With the atomic design pyramid we are emphasising the multiple stages and the relationships between them. Rather than jumping directly from atoms up to pages there should be multiple stages in-between with ever-decreasing stages as you head up to the top of the pyramid. The more components you have at the lower levels, the more you've got that could be easily reused at the higher levels.

Pages are a bit of an exception when it comes to quantity. Pages typically take one of two forms – either a special kind of template which is specifically designed and only used once or a single instance of a template usually generated via a content management system.

Generic versus specific

As a page has been built with a particular need in mind it can be thought of as the most specific component available.
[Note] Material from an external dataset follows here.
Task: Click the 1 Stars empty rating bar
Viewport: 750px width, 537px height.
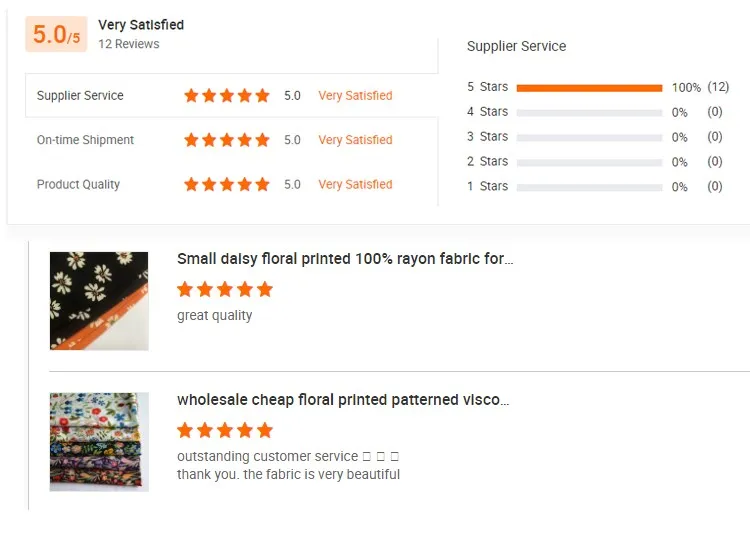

When you start going down the pyramid you should find each stage gets increasingly generic, and therefore increasingly reusable.

For example, a login page is a complete entity in it's own right but can only ever be a login page. Thinking about components as being generic is useful when breaking designs down as it helps when finding for any existing components that might be useful, or how to ensure your new components are easily reusable in the future.

For the login page, this page component might be an instance of a two-column template, which itself contains a form organism. The form likely contains a couple of form input molecules and a button atom. The form input molecule might then contain a couple of atoms – form input and validation error.

Lego example

Going back to Lego we can see how this hierarchy is applied by looking at some Lego instructions.

Extract from Lego instructions showing pieces being combined to make lamps and trees which are then added to the larger Hogwarts model

The Lego bricks in the top left in this instruction step can be considered atoms as they are each made up of a single simple element, are just four of hundreds of different brick types and are very generic so could potentially be used in lots of different styles of model.

In the yellow boxes we can see two example molecules in the form of a lamp and tree. These are composed by combining some atoms together into a slightly more complex and specific form. Whilst these are more specific, they are still generic enough to have a fairly large range of reuse opportunities.

Finally, we can see these molecules are applied to a far larger, more complex, organism component. This component is entirely made up of other simple atoms and molecules but when combined is quite a complex model with fewer opportunities for reusing this in other situations.

Summary

Using the hierarchy of atomic design to break our designs down into components of varying sizes, complexities and specificities gives us a framework for ensuring we can easily compose new components and pages up out of existing parts.

Keeping these scales in mind and avoiding too much focus on any single part of the hierarchy helps us achive a component library which encourages maintainability, consistency and good communication.